▶ **Task instructions**: Give again, word for word, each line from the top of the listing through the line that holds "The height and width of the screenshot is (868, 1386).".

▶ **Supplied data**:
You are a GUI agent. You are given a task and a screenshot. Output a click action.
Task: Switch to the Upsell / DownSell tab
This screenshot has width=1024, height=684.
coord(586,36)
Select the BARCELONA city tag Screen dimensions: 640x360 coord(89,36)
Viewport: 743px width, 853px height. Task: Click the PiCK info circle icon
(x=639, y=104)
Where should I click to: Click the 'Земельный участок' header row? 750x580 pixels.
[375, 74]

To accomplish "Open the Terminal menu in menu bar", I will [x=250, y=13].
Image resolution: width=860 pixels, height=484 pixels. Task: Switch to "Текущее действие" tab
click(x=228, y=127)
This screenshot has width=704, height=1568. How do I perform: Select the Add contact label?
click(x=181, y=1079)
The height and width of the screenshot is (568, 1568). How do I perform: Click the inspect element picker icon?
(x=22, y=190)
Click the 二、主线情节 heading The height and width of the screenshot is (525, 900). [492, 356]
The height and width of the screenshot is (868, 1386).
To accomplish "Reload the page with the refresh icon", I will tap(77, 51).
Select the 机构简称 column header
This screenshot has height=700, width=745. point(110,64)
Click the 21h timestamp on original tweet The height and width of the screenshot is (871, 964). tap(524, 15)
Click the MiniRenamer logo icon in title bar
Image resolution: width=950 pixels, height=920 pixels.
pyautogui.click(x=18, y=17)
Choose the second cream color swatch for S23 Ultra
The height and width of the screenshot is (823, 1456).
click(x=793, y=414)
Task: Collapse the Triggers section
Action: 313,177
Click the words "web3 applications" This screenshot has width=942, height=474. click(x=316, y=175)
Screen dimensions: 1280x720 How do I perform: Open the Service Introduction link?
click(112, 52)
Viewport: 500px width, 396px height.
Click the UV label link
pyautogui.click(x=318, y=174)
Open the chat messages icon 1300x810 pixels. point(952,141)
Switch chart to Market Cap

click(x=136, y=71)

▶ **Task answer**:
You are a GUI agent. You are given a task and a screenshot. Output a click action.
Task: Switch to the Upsell / DownSell tab
This screenshot has width=1024, height=684.
coord(586,36)
Select the BARCELONA city tag Screen dimensions: 640x360 coord(89,36)
Viewport: 743px width, 853px height. Task: Click the PiCK info circle icon
(x=639, y=104)
Where should I click to: Click the 'Земельный участок' header row? 750x580 pixels.
[375, 74]

To accomplish "Open the Terminal menu in menu bar", I will [x=250, y=13].
Image resolution: width=860 pixels, height=484 pixels. Task: Switch to "Текущее действие" tab
click(x=228, y=127)
This screenshot has width=704, height=1568. How do I perform: Select the Add contact label?
click(x=181, y=1079)
The height and width of the screenshot is (568, 1568). How do I perform: Click the inspect element picker icon?
(x=22, y=190)
Click the 二、主线情节 heading The height and width of the screenshot is (525, 900). [492, 356]
The height and width of the screenshot is (868, 1386).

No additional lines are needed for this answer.